The death of Muammar Qaddafi has set in motion the formal procedures to withdraw his arrest warrant and terminate that case. But the other two suspects are still at large, and the OTP is continuing to pursue efforts to secure their arrests and to gather evidence on these alleged crimes. Indirect communications with the suspects have been conducted to seek their surrender to the Court.[2]

The OTP also is searching for the personal assets of the suspects for the potential benefit of the victims through reparations that could be awarded by the Court. The OTP had sent requests to Libya, ICC States Parties and the five U.N. Security Council members who are not States Parties (including the U.S.) to identify, trace, seize and freeze such assets.[3]

In addition, the OTP is investigating other possible Libyan crimes within the ICC’s jurisdiction, including the following:

  • Alleged rape and other sexual violence by Qaddafi forces.
  • The National Transitional Council’s security forces’ alleged mass arrests, detention and abuse of black Africans who are suspected of being pro-Qaddafi mercenaries.
  • The National Transitional Council’s alleged mistreatment and torture of captured Qaddafi soldiers, suspected loyalists and alleged mercenaries.
  • Alleged disproportionate use of force by all parties.
  • Alleged indiscriminate attacks on civilians by NATO forces.[4]
U.N. Security Council
When the Prosecutor made his second report on Libya to the U.N. Security Council earlier this month, the U.S. Ambassador to the U.N., Susan Rice, complimented the Prosecutor “for his informative briefing and for his important contributions to laying the foundation for seeking the justice that Libyans so deserve.”  The Council’s referral of the Libyan situation to the Court, she also said, “represented an historic milestone in the fight against impunity.”[5]

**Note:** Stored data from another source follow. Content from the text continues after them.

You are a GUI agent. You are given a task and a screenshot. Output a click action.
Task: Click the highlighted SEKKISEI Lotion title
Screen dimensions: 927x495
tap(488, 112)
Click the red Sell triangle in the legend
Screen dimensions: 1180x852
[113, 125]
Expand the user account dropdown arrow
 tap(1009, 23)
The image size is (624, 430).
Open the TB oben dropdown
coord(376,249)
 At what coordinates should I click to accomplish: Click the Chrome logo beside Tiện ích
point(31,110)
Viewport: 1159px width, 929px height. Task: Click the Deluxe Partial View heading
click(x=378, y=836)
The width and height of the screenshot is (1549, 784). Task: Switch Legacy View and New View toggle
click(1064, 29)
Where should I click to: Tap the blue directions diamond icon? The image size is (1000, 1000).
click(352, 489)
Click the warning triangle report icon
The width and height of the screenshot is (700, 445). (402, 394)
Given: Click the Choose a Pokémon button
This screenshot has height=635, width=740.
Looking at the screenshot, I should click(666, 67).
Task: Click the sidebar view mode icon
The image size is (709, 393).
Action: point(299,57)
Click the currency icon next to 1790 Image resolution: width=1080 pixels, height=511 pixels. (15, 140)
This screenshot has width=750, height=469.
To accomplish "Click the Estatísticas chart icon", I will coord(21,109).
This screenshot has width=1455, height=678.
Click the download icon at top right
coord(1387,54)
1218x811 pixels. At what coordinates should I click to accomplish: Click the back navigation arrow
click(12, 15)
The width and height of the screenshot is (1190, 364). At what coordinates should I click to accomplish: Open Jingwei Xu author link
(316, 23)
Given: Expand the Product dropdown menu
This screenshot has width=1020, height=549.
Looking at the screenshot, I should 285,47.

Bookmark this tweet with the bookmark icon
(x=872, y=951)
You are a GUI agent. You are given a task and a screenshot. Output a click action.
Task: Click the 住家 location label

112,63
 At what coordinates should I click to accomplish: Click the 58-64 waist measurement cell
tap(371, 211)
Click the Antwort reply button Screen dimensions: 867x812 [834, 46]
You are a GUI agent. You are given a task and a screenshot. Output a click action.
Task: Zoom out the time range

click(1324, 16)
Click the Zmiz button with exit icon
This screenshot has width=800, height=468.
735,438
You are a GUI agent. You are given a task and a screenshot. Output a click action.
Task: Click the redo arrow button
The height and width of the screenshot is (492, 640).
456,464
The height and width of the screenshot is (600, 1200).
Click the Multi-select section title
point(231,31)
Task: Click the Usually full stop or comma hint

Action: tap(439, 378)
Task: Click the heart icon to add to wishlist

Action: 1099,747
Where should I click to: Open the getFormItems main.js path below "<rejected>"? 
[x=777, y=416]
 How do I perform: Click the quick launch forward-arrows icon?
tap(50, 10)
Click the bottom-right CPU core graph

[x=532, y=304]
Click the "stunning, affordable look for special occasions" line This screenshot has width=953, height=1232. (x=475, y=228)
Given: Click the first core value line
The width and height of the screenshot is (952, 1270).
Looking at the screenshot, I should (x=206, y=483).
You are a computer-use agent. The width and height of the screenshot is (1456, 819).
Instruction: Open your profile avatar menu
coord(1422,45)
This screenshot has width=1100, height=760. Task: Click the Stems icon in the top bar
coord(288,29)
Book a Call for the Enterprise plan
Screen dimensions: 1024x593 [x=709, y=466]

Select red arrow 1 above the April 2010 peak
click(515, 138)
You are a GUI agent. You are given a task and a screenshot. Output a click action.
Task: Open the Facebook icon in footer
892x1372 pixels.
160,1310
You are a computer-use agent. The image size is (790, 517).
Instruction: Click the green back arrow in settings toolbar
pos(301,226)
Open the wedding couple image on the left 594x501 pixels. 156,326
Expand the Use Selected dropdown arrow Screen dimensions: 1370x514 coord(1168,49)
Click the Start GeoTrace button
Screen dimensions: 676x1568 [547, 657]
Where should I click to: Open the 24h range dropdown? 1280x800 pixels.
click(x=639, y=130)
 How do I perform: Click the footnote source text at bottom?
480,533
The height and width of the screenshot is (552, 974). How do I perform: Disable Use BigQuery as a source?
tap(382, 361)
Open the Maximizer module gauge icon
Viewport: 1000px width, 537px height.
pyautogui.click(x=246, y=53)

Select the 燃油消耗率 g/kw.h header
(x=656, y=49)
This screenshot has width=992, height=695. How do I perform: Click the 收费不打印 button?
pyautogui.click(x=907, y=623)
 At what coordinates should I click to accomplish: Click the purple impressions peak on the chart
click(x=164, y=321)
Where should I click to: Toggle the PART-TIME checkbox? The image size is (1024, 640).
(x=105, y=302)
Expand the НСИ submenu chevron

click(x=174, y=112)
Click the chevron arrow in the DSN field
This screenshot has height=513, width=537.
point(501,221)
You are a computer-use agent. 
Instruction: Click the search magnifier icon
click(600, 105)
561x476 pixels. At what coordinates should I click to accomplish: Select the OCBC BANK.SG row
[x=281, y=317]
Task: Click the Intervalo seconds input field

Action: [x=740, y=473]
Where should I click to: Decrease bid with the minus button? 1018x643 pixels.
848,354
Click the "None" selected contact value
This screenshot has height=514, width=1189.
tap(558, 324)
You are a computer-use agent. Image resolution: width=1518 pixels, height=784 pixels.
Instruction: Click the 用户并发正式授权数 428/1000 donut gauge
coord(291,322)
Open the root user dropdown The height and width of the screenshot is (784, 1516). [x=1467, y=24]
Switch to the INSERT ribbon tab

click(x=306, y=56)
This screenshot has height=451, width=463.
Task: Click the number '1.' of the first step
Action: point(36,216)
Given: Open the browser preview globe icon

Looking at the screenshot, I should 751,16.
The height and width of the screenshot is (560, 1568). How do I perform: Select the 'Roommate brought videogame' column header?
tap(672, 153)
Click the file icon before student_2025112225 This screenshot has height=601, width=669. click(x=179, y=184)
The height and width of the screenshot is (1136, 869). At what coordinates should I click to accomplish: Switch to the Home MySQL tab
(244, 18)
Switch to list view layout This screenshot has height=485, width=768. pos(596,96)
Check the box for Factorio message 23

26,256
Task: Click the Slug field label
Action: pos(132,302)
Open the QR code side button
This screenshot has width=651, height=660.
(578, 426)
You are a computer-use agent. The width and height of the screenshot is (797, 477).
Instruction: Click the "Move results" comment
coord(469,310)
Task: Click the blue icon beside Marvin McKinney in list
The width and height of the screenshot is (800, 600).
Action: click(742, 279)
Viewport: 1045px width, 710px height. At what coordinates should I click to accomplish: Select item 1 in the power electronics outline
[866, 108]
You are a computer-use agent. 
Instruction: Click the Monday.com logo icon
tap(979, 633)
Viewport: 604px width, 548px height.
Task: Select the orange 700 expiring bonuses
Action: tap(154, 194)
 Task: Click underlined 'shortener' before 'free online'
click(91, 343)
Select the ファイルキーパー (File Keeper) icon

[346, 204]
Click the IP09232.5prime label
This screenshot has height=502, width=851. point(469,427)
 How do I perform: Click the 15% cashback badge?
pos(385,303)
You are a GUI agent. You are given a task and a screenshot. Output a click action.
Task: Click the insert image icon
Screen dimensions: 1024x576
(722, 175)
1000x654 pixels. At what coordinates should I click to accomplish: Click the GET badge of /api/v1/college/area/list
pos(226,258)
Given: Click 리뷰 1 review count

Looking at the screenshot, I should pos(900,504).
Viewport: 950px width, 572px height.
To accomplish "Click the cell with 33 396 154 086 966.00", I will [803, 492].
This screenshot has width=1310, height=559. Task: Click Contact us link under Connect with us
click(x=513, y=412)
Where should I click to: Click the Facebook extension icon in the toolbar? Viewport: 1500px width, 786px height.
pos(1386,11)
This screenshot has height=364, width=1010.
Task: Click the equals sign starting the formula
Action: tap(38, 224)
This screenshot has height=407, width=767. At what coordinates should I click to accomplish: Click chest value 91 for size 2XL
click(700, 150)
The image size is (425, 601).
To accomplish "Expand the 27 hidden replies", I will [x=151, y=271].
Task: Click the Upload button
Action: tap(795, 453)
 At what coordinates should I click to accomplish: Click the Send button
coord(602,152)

[1] Post: International Criminal Court and the Obama Administration (May 13, 2011); Post: International Criminal Court: Libya Investigation Status (May 8, 2011); Post: International Criminal Court: Three Libyan Arrest Warrants Sought (May 16, 2011); Post: International Criminal Court: Issuance of Libyan Arrest Warrants and Other Developments (June 27, 2011); Post: International Criminal Justice: Libya, Sudan, Rwanda and Serbia Developments (July 4, 2011); Post: International Criminal Court: Potential Arrests of Three Libyan Suspects (Aug. 22, 2011); Post: International Criminal Court: ICC Prosecutor Seeking INTERPOL Red Notices for Gaddafi (Sept. 9, 2011).

[2] ICC, Second Report of the Prosecutor of the International Criminal Court to the UN Security Council Pursuant to UNSCR 1970 (2011) (Nov. 2, 2011); ICC Prosecutor, Statement to the United Nations Security Council on the situation in Libya, pursuant to UNSCR 1970 (2011) (Nov. 2, 2011).

[3]  Id.

[4] Id.; Post: International Criminal Court: Investigation of Gang-Rape in Libya (May 17, 2011).

[5] U.S. Mission to the U.N., Remarks by Ambassador Susan E. Rice, U.S. Permanent Representative to the United Nations, at a Security Council Meeting on Libya and the International Criminal Court (Nov. 2, 2011); U.N. Security Council Press Release, International Criminal Court Prosecutor Briefs Security Council on ‘Libya Case’ (Nov. 2, 2011).